New Jersey legalized medical marijuana in 2010, but the rollout has been slow. Only six permits have been issued and only three clinics are in operation. VandeVrede said if all goes well, Terra Tech will obtain a permit within a year to begin growing medical cannabis, with hopes of entering the dispensing market as well.

“We think we can come into New Jersey and really rework this (medical cannabis) program here,” said VandeVrede, a resident of the Pompton Plains section of Pequannock. “As a company, we have experience in medicinal cannabis, we know how to cultivate it correctly, how to produce medicine correctly and how to dispense it correctly.”

Crops are crops

He explained that his experience in growing commercial produce relates directly to the cultivation of the cannabis plant.

“Any plant that grows in a greenhouse requires three basic steps: putting on a good root system, vegetating out and putting growth on the growth of the pant, and finishing it in a bud or flower stage,” VandeVrede said. “So the idea of how cannabis grows, and how lettuce grows, and how a lot of floral grows, the concept of agriculture is the same exact way.”

His company’s commitment to computer-controlled hydroponic growth, which came at an expense of about $300,000 at the Lincoln Park greenhouse, is adding to Terra Tech’s potential on both coasts.

“All of our facilities are totally environmentally computer-controlled. It is temperature- and humidity-based,” VandeVrede said. “When it hits a certain temperature, the fans kick on. Your light levels, humidity levels, temperature levels and nutrient levels are all controlled by computers. Once they are all dialed in, you end up with crops that are even and of top quality.”
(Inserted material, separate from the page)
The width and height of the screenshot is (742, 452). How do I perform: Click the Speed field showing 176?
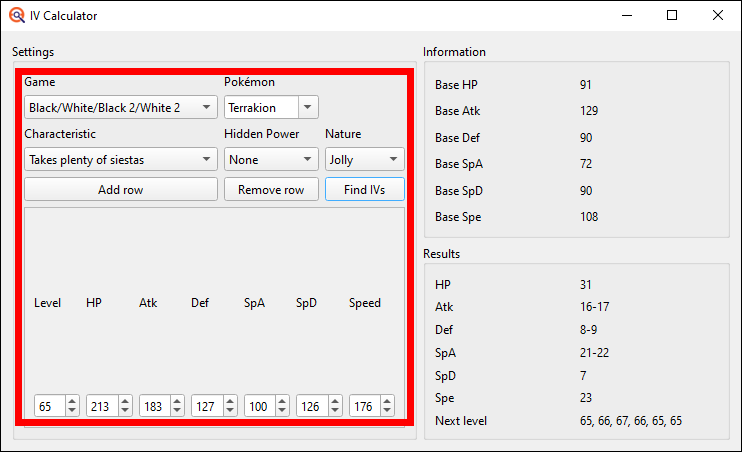pyautogui.click(x=363, y=407)
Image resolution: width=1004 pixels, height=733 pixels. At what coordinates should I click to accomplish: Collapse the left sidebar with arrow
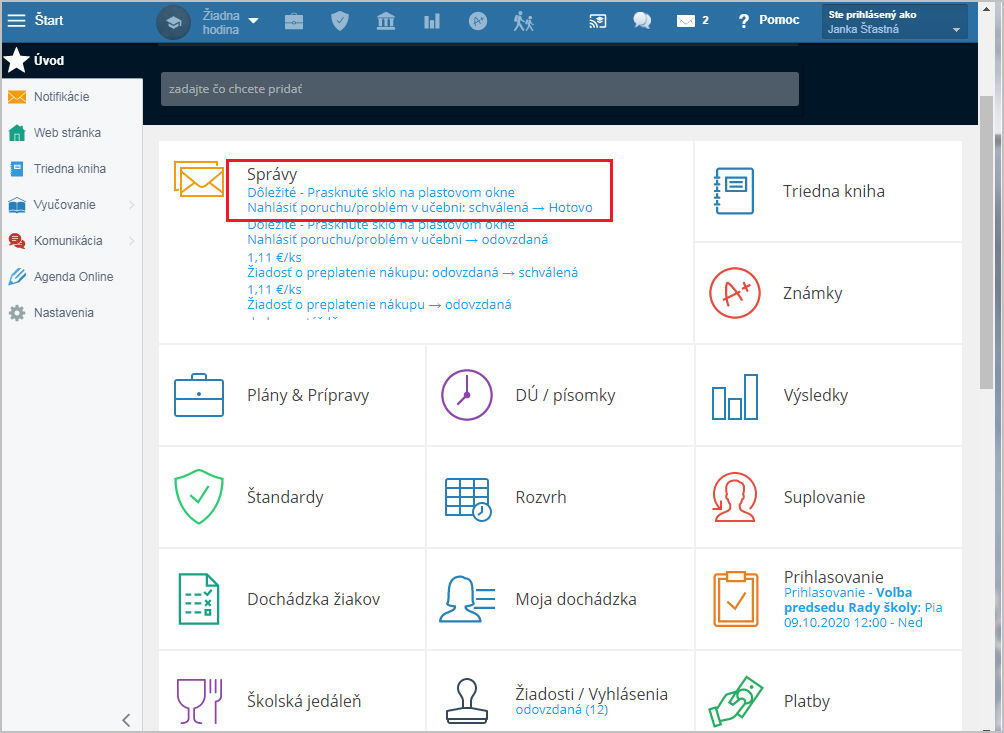(126, 719)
Terra Tech remains committed to food production — the Edible Garden division, for example, ships 8,000 to 10,000 heads of butterhead lettuce to market every week — so the company’s Lincoln Park greenhouse will not be converted to cannabis production if and when permits allow.

Instead, the company will expand its larger, newer facilities in Belvidere, where it has more room to expand and enact the strict security protocols that are crucial to the medical cannabis industry.
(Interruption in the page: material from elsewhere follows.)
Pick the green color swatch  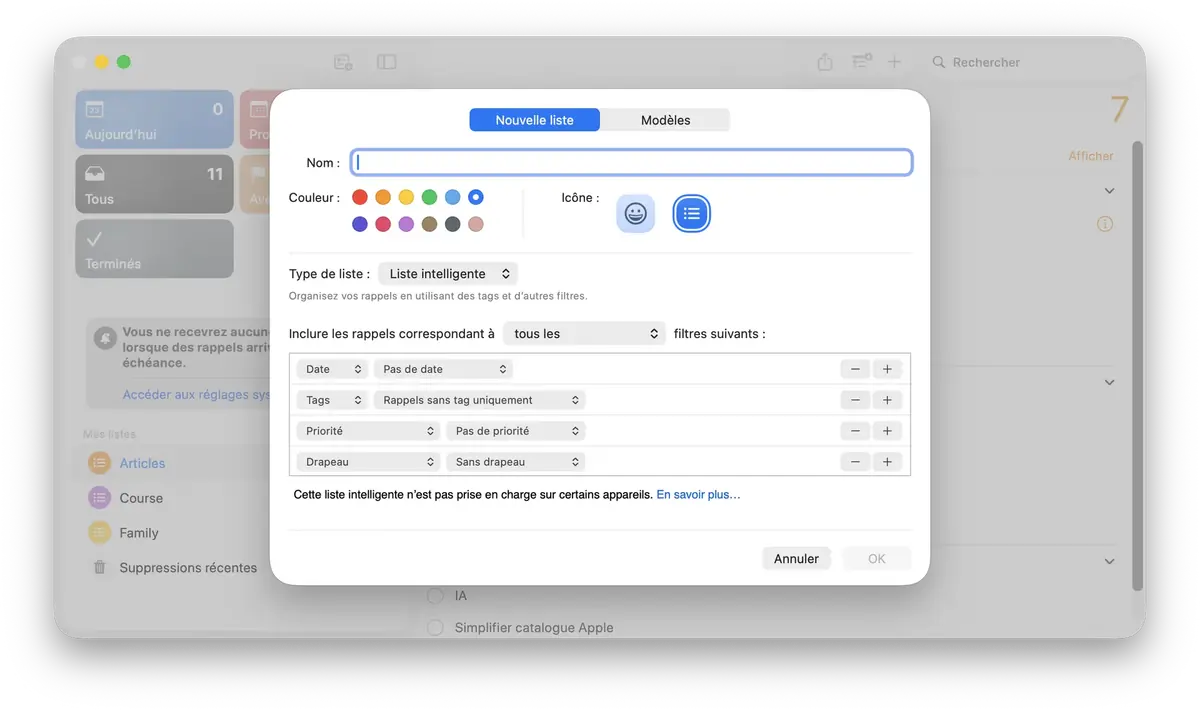pos(429,198)
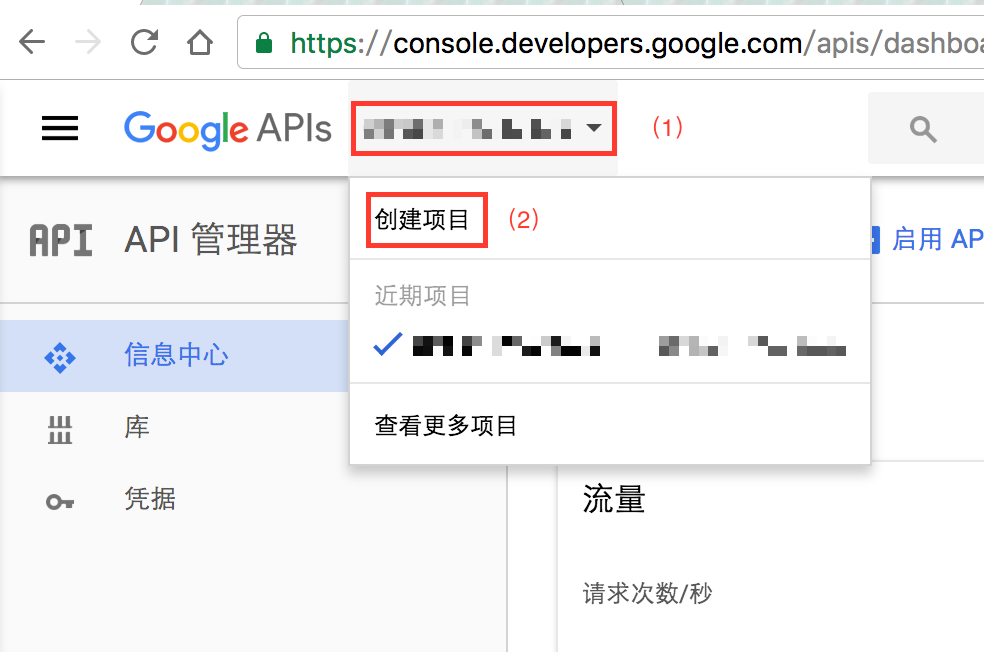The image size is (984, 652).
Task: Open 信息中心 in the sidebar
Action: click(176, 355)
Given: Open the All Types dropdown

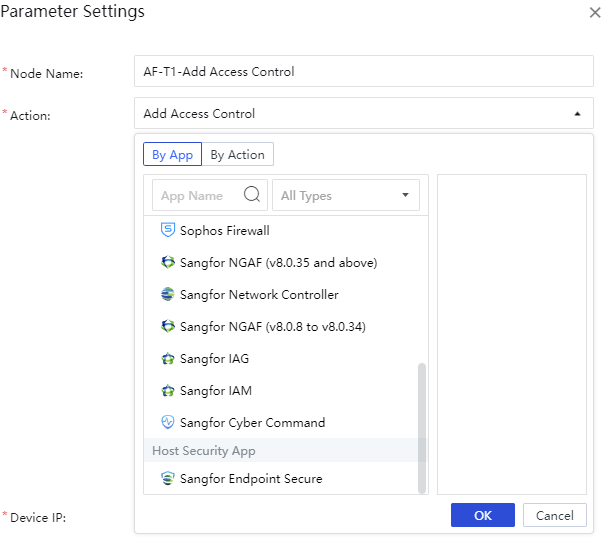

“Security is an issue, but as a company, we know how to do that,” VandeVrede said. “In Nevada. the application process was 1,700 pages. About 300 were security. So we know how to operate in these cultivation facilities, we know how to operate dispensaries at the highest security. For us, its just building another facility.”

Terra Tech is aware of the growing national push for legal marijuana, with states such as Colorado and Washington leading the way. For now, they will stick with what is working for them already.

“Right now, our focus is medicinal cannabis and produce,” VandeVrede said. “We feel as a company there are a lot of benefits, that are not even researched yet on the cannabis side, that we are tapping into with our chief scientists and our doctors on staff. Benefits that we can pull out of the cannabis plant that we can put into different forms of medicine.”

“Marijuana is a medicine, the science is clear on that,” Peterson said. “We also have nearly half of U.S. states allowing medical marijuana in some form, so medical marijuana is the natural focus of ours right now. We also see adult-use legalization as inevitable since a majority of Americans now support it, and as the laws change we'll continue to evaluate. Right now we’re focused on building out the infrastructure need to supply safe, reliable, and high end cannabis to consumers, just like we do with basil and mint now.”

Christie criticized

The New Jersey Assembly voted last week to approve a resolution criticizing Gov. Chris Christie’s health department for placing “arbitrary and unnecessary” restrictions on the state’s medical marijuana program.

The Assembly contended that administration regulations, like requiring doctors who prescribe marijuana to register on public lists, hurt the program. It also approved two additional marijuana bills. One adds post-traumatic stress disorder to the list of authorized medical conditions for the drug. The other authorizes treatment facilities to transfer medical marijuana in order to meet demand.